Reducing 90% of the time required to perform manual tasks for a Continuing Medical Education (CME) Client

We are currently working with a Continuing Medical Education (CME) client to reduce their need for manual labor in their workflow. The client owns a management platform for administrators and clinicians that helps automate the process of managing medical licenses and certifications. From state licenses and board certifications to other expiring credentials, the platform keeps processes moving efficiently with a set of reminders and checklists.

Initially, the CME client had a team manually going through certificates and transcripts, checking expiration dates, degrees, and state rules, and then creating a checklist for the physician to renew their certificates and transcripts. While this information was invaluable for physicians, the process of manually collecting it created bottlenecks at scale.

We partnered with this client to create an internal product called RulesEngine.
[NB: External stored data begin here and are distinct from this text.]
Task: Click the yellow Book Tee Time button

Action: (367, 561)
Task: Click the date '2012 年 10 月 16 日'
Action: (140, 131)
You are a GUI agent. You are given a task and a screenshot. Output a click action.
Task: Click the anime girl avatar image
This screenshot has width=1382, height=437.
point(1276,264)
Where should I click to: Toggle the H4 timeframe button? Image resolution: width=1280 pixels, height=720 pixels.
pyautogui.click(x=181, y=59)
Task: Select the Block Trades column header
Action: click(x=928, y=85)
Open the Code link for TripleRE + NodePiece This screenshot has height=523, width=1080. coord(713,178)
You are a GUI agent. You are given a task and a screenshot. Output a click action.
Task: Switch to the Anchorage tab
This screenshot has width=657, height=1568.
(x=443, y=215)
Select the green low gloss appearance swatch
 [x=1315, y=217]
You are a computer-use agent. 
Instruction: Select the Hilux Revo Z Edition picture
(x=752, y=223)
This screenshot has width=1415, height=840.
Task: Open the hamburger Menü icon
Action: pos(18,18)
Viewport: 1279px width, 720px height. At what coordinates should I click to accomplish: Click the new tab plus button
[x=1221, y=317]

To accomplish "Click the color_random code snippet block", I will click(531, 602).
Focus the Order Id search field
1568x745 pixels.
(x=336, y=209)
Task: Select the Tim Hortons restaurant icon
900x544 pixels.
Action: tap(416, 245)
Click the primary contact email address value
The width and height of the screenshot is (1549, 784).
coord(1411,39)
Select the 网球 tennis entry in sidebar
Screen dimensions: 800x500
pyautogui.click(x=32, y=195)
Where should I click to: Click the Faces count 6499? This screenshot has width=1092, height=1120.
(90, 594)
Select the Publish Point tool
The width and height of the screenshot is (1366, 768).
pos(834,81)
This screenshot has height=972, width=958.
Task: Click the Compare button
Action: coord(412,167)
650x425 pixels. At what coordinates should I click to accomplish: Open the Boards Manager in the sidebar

The purpose of RulesEngine was to parse the certificates and transcripts of physicians and create a checklist of things they would need to do to keep their current degrees relevant.

Physicians could then follow this task list and upload the new course certificates to complete their checklist automatically. These course completion certificates were then organized to be used to apply for their license renewal.

RulesEngine used LLMs and OCR tools to automate this entire process of parsing documents, parsing relevant emails and completing the required tasks without any manual intervention of the team. The team only reviewed all the tasks at the end rather than completing the repetitive data-collecting tasks themselves.

Powered by LLMs, RulesEngine has reduced time to perform manual operations to less than 90% and helped our client optimize their time and effort as they scale.

Data Analytics Illustrations

Improving feedback loops and inter-team communication in a large manufacturing client

We were approached by a water slide manufacturing organization of 300 people. Their owner had read about Free Range’s operational efficiency program and wanted to automate internal operations. To operate more efficiently, the company needed to address an ongoing communication problem.

Specifically, the company’s internal teams worked in silos, with very little inter-team communication happening between their various business heads. While management did meet every two weeks to discuss operations, critical decision-making frequently got lost in the shuffle during the long stretches of time between meetings, and teams were often in the dark about what was going on in the rest of the organization.

For example, marketing did not know what the company’s production capacity was. Meanwhile, the production head didn't know where sales was focused, and the inventory head was surprised to learn about shortages that manufacturing faced on a near-daily basis. 

Luckily, all valuable metrics from sales, marketing, production, inventory, and billing were being tracked in a large database of structured data—but the information was siloed and difficult to access. 

To help solve this problem and improve communication between departments, we partnered with the client to build an internal product called AskMe&Confirm.

AskMe&Confirm is a simple interface that can quickly answer questions posed by management heads in plain language. Using LLMs, AskMe&Confirm converts users’ questions into database queries that are then fired to retrieve valuable information from the database. The product then prompts users to confirm the retrieved data with the appropriate department heads to increase validation. 

This tool will allow key stakeholders to get visibility into the business processes, ask the right questions, and get meaningful insights—thus accelerating the erstwhile long feedback loops.